Entry costs $23 for anyone over 4 when purchased in advance or $26 at the window.

For more cave fun, be sure to visit the Polar Caves in Rumney. Either place is fun for an afternoon of scrambling through the woods.

The Christmas Farm Inn Bed and Breakfast, glowing under Christmas lights and fresh snowfall.
Christmas Farm Inn & Spa, courtesy of the property

Stay in a Cozy B&B

The White Mountains are home to so many wonderful bed and breakfasts — they make a wonderful weekend getaway. North Conway alone is home to some of the best bed and breakfasts in New Hampshire, though if you look carefully, you’ll find them hidden into nooks and crannies in the White Mountains.

So which B&Bs are worth a special stay?
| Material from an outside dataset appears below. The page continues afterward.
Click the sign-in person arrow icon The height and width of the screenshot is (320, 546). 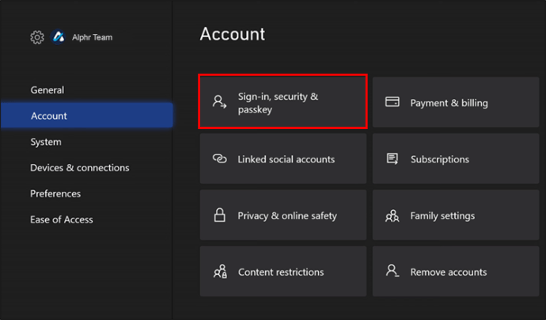(x=219, y=102)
In North Conway, we’re big fans of the Cranmore Inn, an excellent luxury B&B with rich furnishings just a two-minute walk from North Conway Village. You can enjoy their hot tub and heated pool, as well as many fireplaces.

Jackson is another excellent B&B destination, and we love how it feels like a quieter, more adult-oriented getaway from North Conway. The Christmas Farm Inn is one of our favorites in Jackson, boasting an excellent restaurant and spa among its amenities.

In the western mountains, the Adair Country Inn has some of the most glorious grounds we’ve seen, and spacious rooms with jacuzzi tubs, and an excellent restaurant on site.

And if you love small historic inns with character, we’ll recommend the Sugar Hill Inn, which while quirky (super creaky floors!), has loads of charm and serves a fantastic breakfast.

Read More: Best Bed and Breakfasts in North Conway

A shy moose peeking out between the bushes to see what's on the ground. It's a female with no antlers.
Not the best pic, but a real pic! We saw a moose!

See a Moose in the Wild

Ever seen a moose in the wild? New Hampshire is a great place to go on a moose safari! From May through September, you can go searching for moose in the wilderness, thanks to a specially outfitted bus and guides that live for tracking them down!

You should know that there are a few different companies that offer New Hampshire moose tours, and while they’re all based in the White Mountains, they drive up into the Great North Woods, where you’re far likelier to see moose.

For that reasons, we at New Hampshire Way recommend Gorham Moose Tours. Being based in Gorham rather than North Conway or Lincoln, they’re far closer to the action and you’ll spend less time on the way to Moose Country. (To put things in perspective, we saw our first moose in the wild by Umbagog Lake close to the Maine border, about an hour’s drive from Gorham, but 90 minutes from North Conway and nearly two hours from Lincoln.)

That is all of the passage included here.